For design details, QLoRA configuration, LoRA adapter parameters, training hyperparameters, and data collation internals, see the Training Pipeline architecture page.

Hardware Requirements

  • A GPU with CUDA support is required. The training pipeline uses 4-bit quantization via bitsandbytes and FP16 math.
  • Minimum ~8 GB VRAM (the micro-batch size is 1 with gradient accumulation).
  • For detailed GPU, RAM, and disk requirements, see Compute Budgets.

Prerequisites

Step 1: Fine-Tuning

Move the data and the code to the training server using upload_to_server.sh (see scripts.md). On the server, create a new environment and run fine tuning:

# make sure you are in the uv environment
# created during data generation
ORION_DATASET_ROOT=<the-dir-used-in-script> uv run fine_tune.py

Training logs are printed every 5 steps. Checkpoints are saved at the end of each epoch. The final LoRA adapter weights and processor are saved to orion_lora_weights/. Pre-trained weights are also available on Hugging Face.

Finally, use download_weights.sh to transfer the weights from the training server to your local machine in ground_segment/training (see scripts.md).

Fine-Tuning Output

After training completes, the output directory contains:

orion_lora_weights/
    adapter_config.json
    adapter_model.safetensors
    tokenizer_config.json
    processor_config.json
    ...

Step 2: Merging LoRA Weights (Fuse)

After training, merge the LoRA adapters into the base model to produce a standalone FP16 model.

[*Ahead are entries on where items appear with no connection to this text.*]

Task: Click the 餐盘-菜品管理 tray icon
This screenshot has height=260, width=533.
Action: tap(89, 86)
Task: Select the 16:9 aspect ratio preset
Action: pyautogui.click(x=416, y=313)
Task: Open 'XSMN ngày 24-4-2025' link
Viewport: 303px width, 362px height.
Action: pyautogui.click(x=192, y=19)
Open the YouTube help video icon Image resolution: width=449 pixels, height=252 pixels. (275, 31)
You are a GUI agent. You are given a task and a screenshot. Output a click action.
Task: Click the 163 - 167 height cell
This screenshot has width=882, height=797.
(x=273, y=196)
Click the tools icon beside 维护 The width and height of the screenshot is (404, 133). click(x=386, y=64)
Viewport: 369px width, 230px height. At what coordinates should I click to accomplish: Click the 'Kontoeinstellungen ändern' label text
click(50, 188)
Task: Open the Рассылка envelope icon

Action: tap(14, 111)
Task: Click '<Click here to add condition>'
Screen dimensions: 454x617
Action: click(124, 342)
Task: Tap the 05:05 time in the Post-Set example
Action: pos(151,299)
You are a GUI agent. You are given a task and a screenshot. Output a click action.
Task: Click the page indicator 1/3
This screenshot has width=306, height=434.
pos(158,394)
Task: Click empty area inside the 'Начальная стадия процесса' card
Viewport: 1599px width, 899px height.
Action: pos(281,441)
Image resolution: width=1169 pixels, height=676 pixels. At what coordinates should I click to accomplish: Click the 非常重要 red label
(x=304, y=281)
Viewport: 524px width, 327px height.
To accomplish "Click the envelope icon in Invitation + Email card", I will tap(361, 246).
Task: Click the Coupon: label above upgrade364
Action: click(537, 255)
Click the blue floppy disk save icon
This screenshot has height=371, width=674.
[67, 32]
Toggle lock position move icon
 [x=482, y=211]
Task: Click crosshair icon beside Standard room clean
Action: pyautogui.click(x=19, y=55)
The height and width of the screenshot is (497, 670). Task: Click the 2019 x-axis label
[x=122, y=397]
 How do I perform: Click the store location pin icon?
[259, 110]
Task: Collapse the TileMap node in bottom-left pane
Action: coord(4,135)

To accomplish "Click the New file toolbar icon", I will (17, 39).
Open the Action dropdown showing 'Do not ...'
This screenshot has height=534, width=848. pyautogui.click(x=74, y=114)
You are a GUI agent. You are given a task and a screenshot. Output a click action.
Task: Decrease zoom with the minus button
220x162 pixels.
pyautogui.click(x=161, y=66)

This is required before quantization to GGUF format.

uv run fuse.py

Fuse Output

orion_merged/
    config.json
    model.safetensors
    tokenizer_config.json
    processor_config.json
    ...

This merged model is a complete, self-contained Hugging Face model that can be loaded without any LoRA dependencies. It is the input for the quantization step (see the Quantization guide).